Buckle up; here's a CBD and Endocannabinoid System (ECS) crash course.
Public interest is growing in the power of CBD as an accessible entry to the world of cannabinoids.
While cannabis itself is only legal in a certain number of states (although that number continues to grow!), hemp-based CBD is legal in all fifty states. This means that wherever you are, it's probably relatively easy to obtain CBD.
But unlike THC, CBD’s more familiar cousin, many people are unaware of the precise nature of CBD. So how similar is CBD to its psychoactive cousin? Can CBD get you high? Let's take a closer look at this intriguing compound and the possibilities it offers for interaction within the human body systems.
What is CBD?
Short for "cannabidiol," CBD is a compound found in both cannabis and hemp plants, the latter of which is the source of the more universally legal forms of CBD. The reason for this is the widespread use and legality of the hemp plant, although, as American acceptance of cannabis grows, cannabis-based CBD will also grow in popularity.
While CBD and THC (short for tetrahydrocannabinol) are the most well-known cannabinoids, over 113 known cannabinoid compounds are found within the cannabis plant. Each of these distinct compounds interacts with the human endocannabinoid system (don't worry, we'll get to that later!) in its own specific way. Still, the significant difference between these two heavy hitters is their psychoactive potential. Unlike THC, CBD won't create the effects of a "high."
What is the Endocannabinoid System?
Researchers in the 1990s discovered the endocannabinoid system. Although exploration into the nature of this complex biological network is ongoing, there are still many unanswered questions about how this system works.
However, we do know that several essential processes are dependent on the endocannabinoid system. Evidence suggests that the system supports:
- Mood and emotional function
- Fertility and reproduction
There is evidence that this network might impact other biological functions. Still, we know that it's a natural function of the human body that interacts with other systems constantly, regardless of whether or not an individual consumes CBD or other cannabis products.
How does the Endocannabinoid System work?
There are three main components of the endocannabinoid system: endocannabinoids, receptors, and enzymes.
Sometimes referred to as "endogenous cannabinoids," endocannabinoids are similar to cannabinoids, but they're produced naturally within your body as needed. These molecules help regulate the internal systems listed above, keeping things running smoothly.

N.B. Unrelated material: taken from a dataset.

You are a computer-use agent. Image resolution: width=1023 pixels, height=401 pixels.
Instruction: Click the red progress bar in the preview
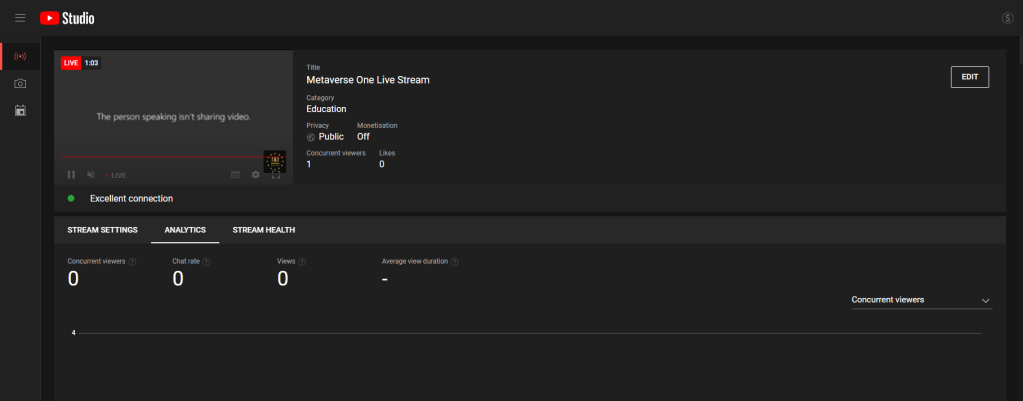(160, 157)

Once your endocannabinoid system has produced the molecules, they bind to receptors found throughout your body. This binding process signals the system to kick into gear and create a particular response depending on where the receptor is located and which endocannabinoid binds to it.
Lastly, the enzymes! Your body produces enzymes for many reasons--the ones within this system are designed to break down endocannabinoids once they've performed their function.
CBD and the Endocannabinoid System
While researchers still aren't entirely sure about the mechanisms of how CBD interacts with the endocannabinoid system, there are a couple of theories about how and why this interaction works.
Some researchers believe that CBD works by keeping the system's enzymes from breaking down naturally produced endocannabinoids. When these molecules interact with their receptors over a more extended period, they may be able to have a more pronounced effect on your body. So, while it might not bind to a receptor, it's still interacting with it in some way.
Others believe that CBD interacts with the endocannabinoid system the same way THC does by binding with a particular set of preexisting receptors. If this is true, then the specific receptor that interacts with CBD hasn't been discovered yet.
The Effects of CBD
While the mechanics of how CBD works within the body are still somewhat mysterious, there is a growing body of research that suggests CBD can be helpful with the symptoms associated with multiple conditions. Studies are showing that CBD might help provide relief for:
- Short term and chronic pain
- PTSD symptoms
- Heart issues
This shortlist is only a sample of the many symptoms people often treat with CBD in experimental settings. With full cannabis legalization on the horizon and a growing body of research dedicated to this promising compound, the list will likely continue to grow.
Whether you're seeking to treat a specific symptom or just preventatively support your mental and physical health, CBD's nonpsychoactive properties and easy availability make it ideal for introducing into your everyday wellness routine.